▶ [EXERCISE]
Reproduce the items from their first line through the line containing "will [x=195, y=122].", inclusive, without changing anything.

Items from a data collection:
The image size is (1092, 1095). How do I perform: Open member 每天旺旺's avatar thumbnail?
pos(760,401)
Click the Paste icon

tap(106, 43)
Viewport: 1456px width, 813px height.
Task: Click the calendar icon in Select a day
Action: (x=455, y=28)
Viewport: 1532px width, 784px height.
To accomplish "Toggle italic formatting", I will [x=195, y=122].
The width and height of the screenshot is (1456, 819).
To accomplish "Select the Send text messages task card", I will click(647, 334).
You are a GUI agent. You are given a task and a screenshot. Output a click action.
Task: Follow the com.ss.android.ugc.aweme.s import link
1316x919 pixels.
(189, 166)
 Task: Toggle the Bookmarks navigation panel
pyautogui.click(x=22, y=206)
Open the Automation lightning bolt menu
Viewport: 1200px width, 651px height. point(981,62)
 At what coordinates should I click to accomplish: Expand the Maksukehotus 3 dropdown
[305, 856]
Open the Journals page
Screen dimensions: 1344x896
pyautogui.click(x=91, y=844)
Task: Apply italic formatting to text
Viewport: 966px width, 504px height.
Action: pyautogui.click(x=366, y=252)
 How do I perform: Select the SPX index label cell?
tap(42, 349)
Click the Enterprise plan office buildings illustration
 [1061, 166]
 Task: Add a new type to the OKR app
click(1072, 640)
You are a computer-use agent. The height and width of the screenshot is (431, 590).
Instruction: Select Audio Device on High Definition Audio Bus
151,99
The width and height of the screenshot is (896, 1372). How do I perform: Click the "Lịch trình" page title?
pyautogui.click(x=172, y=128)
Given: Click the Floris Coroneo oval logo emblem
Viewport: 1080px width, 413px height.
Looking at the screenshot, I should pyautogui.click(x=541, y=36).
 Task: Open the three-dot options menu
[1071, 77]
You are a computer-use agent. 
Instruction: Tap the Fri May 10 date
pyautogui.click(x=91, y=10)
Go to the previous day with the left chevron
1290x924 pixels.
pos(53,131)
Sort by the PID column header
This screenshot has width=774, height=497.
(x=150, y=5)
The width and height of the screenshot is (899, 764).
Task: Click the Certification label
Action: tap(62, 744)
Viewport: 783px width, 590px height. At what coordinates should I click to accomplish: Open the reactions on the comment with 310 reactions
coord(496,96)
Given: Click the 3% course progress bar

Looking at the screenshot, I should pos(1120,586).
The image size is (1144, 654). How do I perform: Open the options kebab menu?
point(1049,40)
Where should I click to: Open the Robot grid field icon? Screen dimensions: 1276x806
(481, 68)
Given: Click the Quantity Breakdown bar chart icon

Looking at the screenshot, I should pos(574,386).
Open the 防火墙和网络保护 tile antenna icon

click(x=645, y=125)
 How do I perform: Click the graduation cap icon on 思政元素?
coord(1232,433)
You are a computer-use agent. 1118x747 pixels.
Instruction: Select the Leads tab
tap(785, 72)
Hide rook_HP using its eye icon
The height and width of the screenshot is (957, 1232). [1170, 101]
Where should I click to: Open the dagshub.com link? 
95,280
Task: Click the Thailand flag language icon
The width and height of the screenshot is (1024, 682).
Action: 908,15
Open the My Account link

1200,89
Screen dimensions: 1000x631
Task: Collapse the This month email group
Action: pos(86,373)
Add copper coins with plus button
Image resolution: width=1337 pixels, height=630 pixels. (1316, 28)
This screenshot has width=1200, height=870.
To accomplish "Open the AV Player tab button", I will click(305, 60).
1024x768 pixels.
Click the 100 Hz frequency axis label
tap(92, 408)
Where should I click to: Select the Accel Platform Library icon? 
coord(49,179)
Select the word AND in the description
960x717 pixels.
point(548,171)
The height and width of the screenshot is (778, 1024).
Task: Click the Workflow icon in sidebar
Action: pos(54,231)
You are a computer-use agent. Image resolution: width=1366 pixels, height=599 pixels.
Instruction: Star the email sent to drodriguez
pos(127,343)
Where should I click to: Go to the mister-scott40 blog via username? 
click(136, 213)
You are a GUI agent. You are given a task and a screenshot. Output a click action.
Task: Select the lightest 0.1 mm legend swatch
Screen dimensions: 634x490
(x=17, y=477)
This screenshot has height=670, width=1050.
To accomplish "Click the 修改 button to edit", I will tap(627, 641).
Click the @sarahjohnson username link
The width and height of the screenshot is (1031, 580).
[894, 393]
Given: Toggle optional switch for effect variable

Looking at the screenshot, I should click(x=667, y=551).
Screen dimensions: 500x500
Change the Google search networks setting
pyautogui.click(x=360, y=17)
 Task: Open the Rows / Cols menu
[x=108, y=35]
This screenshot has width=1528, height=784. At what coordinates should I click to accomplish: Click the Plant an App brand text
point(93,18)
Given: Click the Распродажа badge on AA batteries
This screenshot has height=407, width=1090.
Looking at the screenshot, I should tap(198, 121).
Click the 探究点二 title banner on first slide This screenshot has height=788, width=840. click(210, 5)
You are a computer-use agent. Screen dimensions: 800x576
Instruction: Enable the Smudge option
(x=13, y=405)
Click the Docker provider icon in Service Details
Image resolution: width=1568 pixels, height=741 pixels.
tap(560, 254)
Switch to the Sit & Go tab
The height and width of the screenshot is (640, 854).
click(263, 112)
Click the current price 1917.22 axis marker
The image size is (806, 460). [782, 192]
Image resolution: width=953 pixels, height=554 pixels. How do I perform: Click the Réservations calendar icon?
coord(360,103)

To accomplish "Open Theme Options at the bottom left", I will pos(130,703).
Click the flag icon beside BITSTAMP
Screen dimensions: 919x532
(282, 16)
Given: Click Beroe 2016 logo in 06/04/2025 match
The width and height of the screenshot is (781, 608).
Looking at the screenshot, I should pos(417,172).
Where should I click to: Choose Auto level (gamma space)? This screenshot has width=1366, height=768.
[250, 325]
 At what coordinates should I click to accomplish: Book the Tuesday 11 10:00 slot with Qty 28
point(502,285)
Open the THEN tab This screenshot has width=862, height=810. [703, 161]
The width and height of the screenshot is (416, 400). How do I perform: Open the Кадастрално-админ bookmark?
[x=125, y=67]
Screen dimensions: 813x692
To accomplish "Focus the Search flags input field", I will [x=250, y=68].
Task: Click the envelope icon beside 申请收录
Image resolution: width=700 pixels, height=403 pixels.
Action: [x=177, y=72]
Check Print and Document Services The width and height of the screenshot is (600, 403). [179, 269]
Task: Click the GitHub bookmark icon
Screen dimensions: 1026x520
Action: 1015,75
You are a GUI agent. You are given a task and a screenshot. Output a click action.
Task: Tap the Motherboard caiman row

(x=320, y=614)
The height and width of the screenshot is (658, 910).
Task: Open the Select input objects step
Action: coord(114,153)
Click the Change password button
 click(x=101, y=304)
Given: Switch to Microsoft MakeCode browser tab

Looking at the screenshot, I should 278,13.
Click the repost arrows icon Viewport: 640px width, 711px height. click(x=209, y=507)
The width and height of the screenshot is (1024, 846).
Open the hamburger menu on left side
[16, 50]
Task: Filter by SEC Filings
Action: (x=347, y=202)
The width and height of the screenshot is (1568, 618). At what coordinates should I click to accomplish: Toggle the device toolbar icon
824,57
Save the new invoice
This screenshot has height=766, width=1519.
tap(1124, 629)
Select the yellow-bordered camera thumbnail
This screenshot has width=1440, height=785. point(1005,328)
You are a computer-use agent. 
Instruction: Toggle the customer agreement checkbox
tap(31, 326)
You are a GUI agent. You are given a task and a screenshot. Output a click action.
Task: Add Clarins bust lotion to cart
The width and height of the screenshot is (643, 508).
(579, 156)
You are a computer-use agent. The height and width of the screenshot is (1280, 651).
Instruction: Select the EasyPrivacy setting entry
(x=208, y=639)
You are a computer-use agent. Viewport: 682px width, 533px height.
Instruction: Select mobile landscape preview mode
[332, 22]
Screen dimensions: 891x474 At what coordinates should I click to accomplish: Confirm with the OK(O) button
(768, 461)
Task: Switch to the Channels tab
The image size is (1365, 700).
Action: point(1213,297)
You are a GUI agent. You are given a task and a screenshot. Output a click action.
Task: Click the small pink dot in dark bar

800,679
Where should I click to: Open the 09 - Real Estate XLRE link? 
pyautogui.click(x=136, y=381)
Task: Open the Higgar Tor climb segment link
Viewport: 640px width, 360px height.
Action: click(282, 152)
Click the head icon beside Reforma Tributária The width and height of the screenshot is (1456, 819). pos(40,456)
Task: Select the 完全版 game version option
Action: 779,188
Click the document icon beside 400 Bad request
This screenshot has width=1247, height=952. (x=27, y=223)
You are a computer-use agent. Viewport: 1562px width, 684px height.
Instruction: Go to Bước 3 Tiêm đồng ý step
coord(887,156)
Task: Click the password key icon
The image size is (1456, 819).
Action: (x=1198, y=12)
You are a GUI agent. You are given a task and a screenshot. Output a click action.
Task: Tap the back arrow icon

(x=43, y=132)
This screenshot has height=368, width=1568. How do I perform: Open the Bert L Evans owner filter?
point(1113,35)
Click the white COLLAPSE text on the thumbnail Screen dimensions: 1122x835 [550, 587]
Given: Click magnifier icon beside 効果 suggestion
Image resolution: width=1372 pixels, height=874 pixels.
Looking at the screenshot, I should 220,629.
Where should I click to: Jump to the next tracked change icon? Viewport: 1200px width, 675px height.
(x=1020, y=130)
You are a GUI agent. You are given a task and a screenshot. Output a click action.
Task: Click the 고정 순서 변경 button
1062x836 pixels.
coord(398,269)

▶ [OUTPUT OF THE TASK]
The image size is (1092, 1095). How do I perform: Open member 每天旺旺's avatar thumbnail?
pos(760,401)
Click the Paste icon

tap(106, 43)
Viewport: 1456px width, 813px height.
Task: Click the calendar icon in Select a day
Action: (x=455, y=28)
Viewport: 1532px width, 784px height.
To accomplish "Toggle italic formatting", I will [x=195, y=122].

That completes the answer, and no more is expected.